What you should do: Copy each of the entries below line for line, with no alterations.

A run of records
* Begin *
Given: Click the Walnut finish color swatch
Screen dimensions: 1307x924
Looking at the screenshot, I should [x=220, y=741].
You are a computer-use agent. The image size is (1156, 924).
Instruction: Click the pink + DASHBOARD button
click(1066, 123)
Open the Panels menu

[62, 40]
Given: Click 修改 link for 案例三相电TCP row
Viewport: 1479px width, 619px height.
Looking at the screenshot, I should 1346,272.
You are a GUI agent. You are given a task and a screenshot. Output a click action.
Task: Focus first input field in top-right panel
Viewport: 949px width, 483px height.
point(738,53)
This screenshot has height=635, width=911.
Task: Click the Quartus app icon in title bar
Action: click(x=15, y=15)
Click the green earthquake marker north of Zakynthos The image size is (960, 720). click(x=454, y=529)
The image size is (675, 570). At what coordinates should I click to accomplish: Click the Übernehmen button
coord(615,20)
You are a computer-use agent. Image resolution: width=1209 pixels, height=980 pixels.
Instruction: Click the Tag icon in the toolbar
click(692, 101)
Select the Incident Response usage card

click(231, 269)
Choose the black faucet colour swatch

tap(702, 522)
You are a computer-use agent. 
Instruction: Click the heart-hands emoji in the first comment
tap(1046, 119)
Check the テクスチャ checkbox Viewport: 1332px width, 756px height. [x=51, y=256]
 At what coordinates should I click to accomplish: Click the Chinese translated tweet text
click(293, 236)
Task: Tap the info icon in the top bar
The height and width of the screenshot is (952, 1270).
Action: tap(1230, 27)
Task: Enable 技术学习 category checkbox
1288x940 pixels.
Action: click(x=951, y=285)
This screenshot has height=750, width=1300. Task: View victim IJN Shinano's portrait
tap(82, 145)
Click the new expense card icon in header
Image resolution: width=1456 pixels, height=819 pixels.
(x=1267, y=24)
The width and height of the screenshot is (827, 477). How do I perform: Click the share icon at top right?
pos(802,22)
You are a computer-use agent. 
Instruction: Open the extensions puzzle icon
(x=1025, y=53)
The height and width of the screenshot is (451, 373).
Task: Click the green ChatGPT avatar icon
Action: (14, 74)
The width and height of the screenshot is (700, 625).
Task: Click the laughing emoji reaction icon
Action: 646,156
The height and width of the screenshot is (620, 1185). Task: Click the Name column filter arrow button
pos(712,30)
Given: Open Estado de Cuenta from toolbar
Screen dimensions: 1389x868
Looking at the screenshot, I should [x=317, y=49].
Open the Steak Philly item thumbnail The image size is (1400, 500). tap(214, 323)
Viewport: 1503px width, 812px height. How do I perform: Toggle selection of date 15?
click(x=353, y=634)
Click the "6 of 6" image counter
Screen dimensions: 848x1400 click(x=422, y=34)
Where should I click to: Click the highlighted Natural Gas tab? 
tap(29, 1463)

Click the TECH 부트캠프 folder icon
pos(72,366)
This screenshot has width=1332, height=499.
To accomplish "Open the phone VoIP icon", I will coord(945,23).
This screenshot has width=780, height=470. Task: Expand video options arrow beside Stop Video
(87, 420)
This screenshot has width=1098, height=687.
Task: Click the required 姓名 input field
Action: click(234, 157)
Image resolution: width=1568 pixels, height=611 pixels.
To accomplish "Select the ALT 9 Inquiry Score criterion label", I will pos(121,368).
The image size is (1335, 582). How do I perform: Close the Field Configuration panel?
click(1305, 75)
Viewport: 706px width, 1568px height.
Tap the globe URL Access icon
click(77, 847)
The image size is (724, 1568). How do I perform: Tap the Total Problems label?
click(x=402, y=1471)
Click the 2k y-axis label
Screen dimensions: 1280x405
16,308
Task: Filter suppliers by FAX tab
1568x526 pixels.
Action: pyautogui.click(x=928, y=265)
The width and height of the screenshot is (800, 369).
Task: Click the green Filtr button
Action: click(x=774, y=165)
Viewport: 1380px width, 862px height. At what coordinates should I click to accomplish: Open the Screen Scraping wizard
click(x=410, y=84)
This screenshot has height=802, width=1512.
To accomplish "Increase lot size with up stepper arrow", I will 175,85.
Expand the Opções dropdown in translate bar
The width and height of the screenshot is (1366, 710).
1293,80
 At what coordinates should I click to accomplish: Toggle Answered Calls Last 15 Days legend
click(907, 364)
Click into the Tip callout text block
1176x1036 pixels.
* End *
Expected answer:
Given: Click the Walnut finish color swatch
Screen dimensions: 1307x924
Looking at the screenshot, I should [x=220, y=741].
You are a computer-use agent. The image size is (1156, 924).
Instruction: Click the pink + DASHBOARD button
click(1066, 123)
Open the Panels menu

[62, 40]
Given: Click 修改 link for 案例三相电TCP row
Viewport: 1479px width, 619px height.
Looking at the screenshot, I should 1346,272.
You are a GUI agent. You are given a task and a screenshot. Output a click action.
Task: Focus first input field in top-right panel
Viewport: 949px width, 483px height.
point(738,53)
This screenshot has height=635, width=911.
Task: Click the Quartus app icon in title bar
Action: click(x=15, y=15)
Click the green earthquake marker north of Zakynthos The image size is (960, 720). click(x=454, y=529)
The image size is (675, 570). At what coordinates should I click to accomplish: Click the Übernehmen button
coord(615,20)
You are a computer-use agent. Image resolution: width=1209 pixels, height=980 pixels.
Instruction: Click the Tag icon in the toolbar
click(692, 101)
Select the Incident Response usage card

click(231, 269)
Choose the black faucet colour swatch

tap(702, 522)
You are a computer-use agent. 
Instruction: Click the heart-hands emoji in the first comment
tap(1046, 119)
Check the テクスチャ checkbox Viewport: 1332px width, 756px height. [x=51, y=256]
 At what coordinates should I click to accomplish: Click the Chinese translated tweet text
click(293, 236)
Task: Tap the info icon in the top bar
The height and width of the screenshot is (952, 1270).
Action: tap(1230, 27)
Task: Enable 技术学习 category checkbox
1288x940 pixels.
Action: click(x=951, y=285)
This screenshot has height=750, width=1300. Task: View victim IJN Shinano's portrait
tap(82, 145)
Click the new expense card icon in header
Image resolution: width=1456 pixels, height=819 pixels.
(x=1267, y=24)
The width and height of the screenshot is (827, 477). How do I perform: Click the share icon at top right?
pos(802,22)
You are a computer-use agent. 
Instruction: Open the extensions puzzle icon
(x=1025, y=53)
The height and width of the screenshot is (451, 373).
Task: Click the green ChatGPT avatar icon
Action: (14, 74)
The width and height of the screenshot is (700, 625).
Task: Click the laughing emoji reaction icon
Action: 646,156
The height and width of the screenshot is (620, 1185). Task: Click the Name column filter arrow button
pos(712,30)
Given: Open Estado de Cuenta from toolbar
Screen dimensions: 1389x868
Looking at the screenshot, I should [x=317, y=49].
Open the Steak Philly item thumbnail The image size is (1400, 500). tap(214, 323)
Viewport: 1503px width, 812px height. How do I perform: Toggle selection of date 15?
click(x=353, y=634)
Click the "6 of 6" image counter
Screen dimensions: 848x1400 click(x=422, y=34)
Where should I click to: Click the highlighted Natural Gas tab? 
tap(29, 1463)

Click the TECH 부트캠프 folder icon
pos(72,366)
This screenshot has width=1332, height=499.
To accomplish "Open the phone VoIP icon", I will coord(945,23).
This screenshot has width=780, height=470. Task: Expand video options arrow beside Stop Video
(87, 420)
This screenshot has width=1098, height=687.
Task: Click the required 姓名 input field
Action: click(234, 157)
Image resolution: width=1568 pixels, height=611 pixels.
To accomplish "Select the ALT 9 Inquiry Score criterion label", I will pos(121,368).
The image size is (1335, 582). How do I perform: Close the Field Configuration panel?
click(1305, 75)
Viewport: 706px width, 1568px height.
Tap the globe URL Access icon
click(77, 847)
The image size is (724, 1568). How do I perform: Tap the Total Problems label?
click(x=402, y=1471)
Click the 2k y-axis label
Screen dimensions: 1280x405
16,308
Task: Filter suppliers by FAX tab
1568x526 pixels.
Action: pyautogui.click(x=928, y=265)
The width and height of the screenshot is (800, 369).
Task: Click the green Filtr button
Action: click(x=774, y=165)
Viewport: 1380px width, 862px height. At what coordinates should I click to accomplish: Open the Screen Scraping wizard
click(x=410, y=84)
This screenshot has height=802, width=1512.
To accomplish "Increase lot size with up stepper arrow", I will 175,85.
Expand the Opções dropdown in translate bar
The width and height of the screenshot is (1366, 710).
1293,80
 At what coordinates should I click to accomplish: Toggle Answered Calls Last 15 Days legend
click(907, 364)
Click into the Tip callout text block
1176x1036 pixels.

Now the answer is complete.